世界保健機関(WHO)によると、毎年770万人が新たに認知症と診断され、このペースでいくと、認知症の人の数は2030年までに2倍、2050年までに3倍になる見通し。
日本だけでなく、世界で共通した課題で、各国対策が取られていますが、オランダ・アムステルダムには、入居者全員が認知症という施設「ホグウェイ」が世界から注目されています。
「ホグウェイ」のコンセプトは、「認知症の人が“普通の日常”を送れる村」。
スーパーや映画館、レストランなど、生活に必要なものが全て揃った一つの村として重度の認知症の人たちが、敷地内を自由に行動できる環境です。
また、自分に合ったライフスタイルを選べるため、価値観が似ている者同士で生活ができる仕組みがあります。

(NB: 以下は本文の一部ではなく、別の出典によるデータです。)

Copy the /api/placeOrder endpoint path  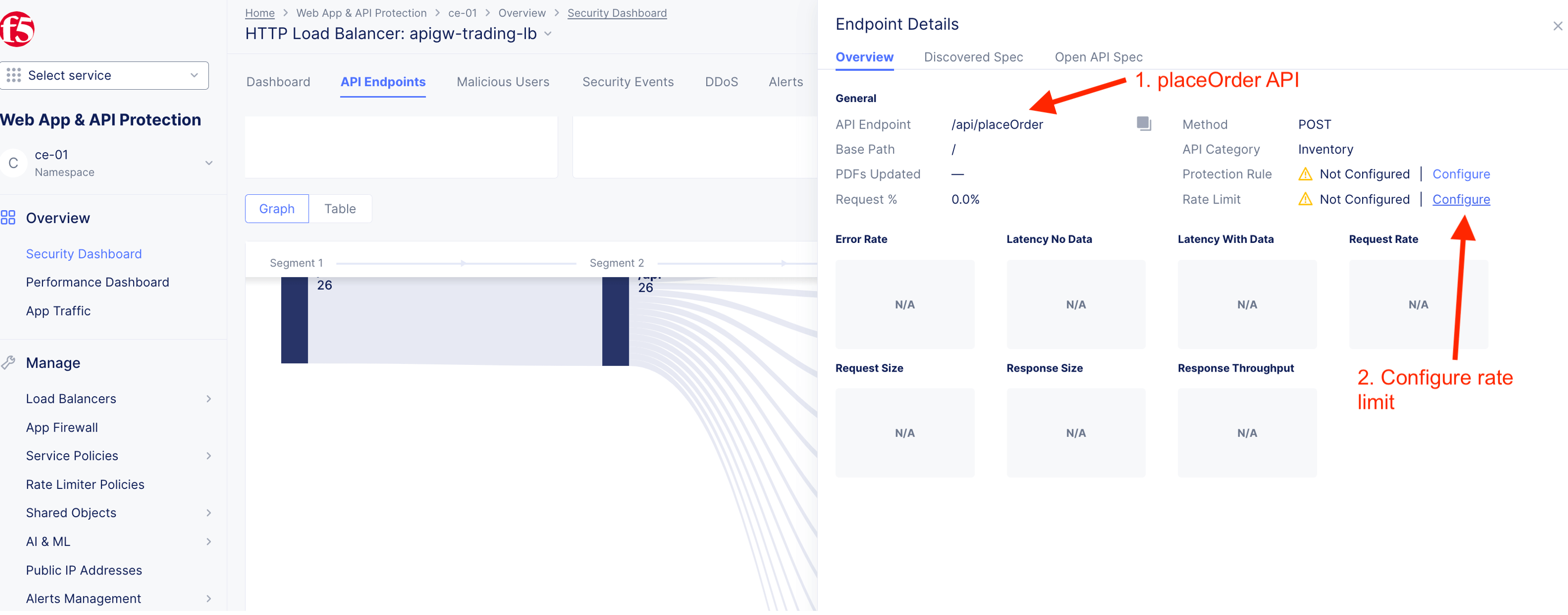pos(1143,124)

例えば、都会暮らし派(Urban)、インドア派(Homely)、芸術や音楽を好む文化派(Cultural)伝統重視の保守派(Traditional)、クリスチャン(Christian)など。そのため、これまでの生活の延長線上で過ごせることが、入居者や家族の満足につながっている。
ナース服や介護服は着用せず、“住民のひとり”として入居者に接します。
もちろんスタッフは認知症ケアのプロであり、例えば買い物の時に財布を忘れても、お釣りが計算できなくなっても、きちんとフォローすることができます。
認知症の人がストレスなく過ごしやすいというメリットがある反面、地域住民との接触がないというデメリットも指摘され、本来あったはずの社会とのつながりが持てないことに、違和感を感じる人も少なからずいるようです。
日本の介護施設で行われている、職員の人たちと一緒に商店街に出て買い物をしたり、近隣の保育園とつながりを持つといった「地域共生」の取り組みも、引き続き大事にしつつ、世界の多様な価値観を受け入れた介護ができると素敵ですね。
ちなみに、横須賀にあるのが「介護スナック」で、「要介護の人たちが気軽に飲みに行ける場所がない」との想いを形にした施設があり人気となっている。もちろん店で働くスタッフは全員福祉施設の職員です。